The Catholic church of Spain defended a bishop after a newspaper reported he ran so-called gay conversion therapy courses.
Madrid’s regional government said on Tuesday (2 April) it is investigating the diocese of Alcala de Henares for violating anti-homophobia laws. This comes after news site El Diario posted a story of a journalist posing as a gay man and attending a counselling service provided by the diocese. In it, they allege the bishop is running illegal conversion therapy sessions.
The site claims these counselling sessions have been running since 2009. That is when Juan Antonio Reig Pla, an anti-LGBTI bishop, took over the diocese.
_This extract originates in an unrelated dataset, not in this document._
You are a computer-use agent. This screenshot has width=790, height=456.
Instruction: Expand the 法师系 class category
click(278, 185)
However, a statement on the diocese of Alcala de Henares website labeled the report as ‘fake news’ and a ‘theatrical montage’. They did not deny they ‘offered help’ to those who requested it.
Protesters at the church
The Local Spain contacted Luis Arguello Garcia, a spokesperson for Spain’s Episcopal Conference (the leaders of the Catholic church in the country). He expressed ‘support and affection’ for the bishop and ‘rejected the irruption of a group of vociferous people in a temple in where a mass was being celebrated.’
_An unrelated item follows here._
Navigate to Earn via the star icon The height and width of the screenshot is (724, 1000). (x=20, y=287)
This comes as protesters protested the bishop inside Alcala de Henares cathedral on Tuesday (2 April), right before mass.
Garcia added that ‘homosexuality is not cure’ but the Church offered sessions for people ‘uncomfortable’ with their homosexuality.
Conversion therapy is outlawed in Madrid, the province where Alcala de Herares is located, even if a person consents to the treatment. Organizations offering the widely debunked ‘therapy’ can face fines of up to €45,000 ($50546.43).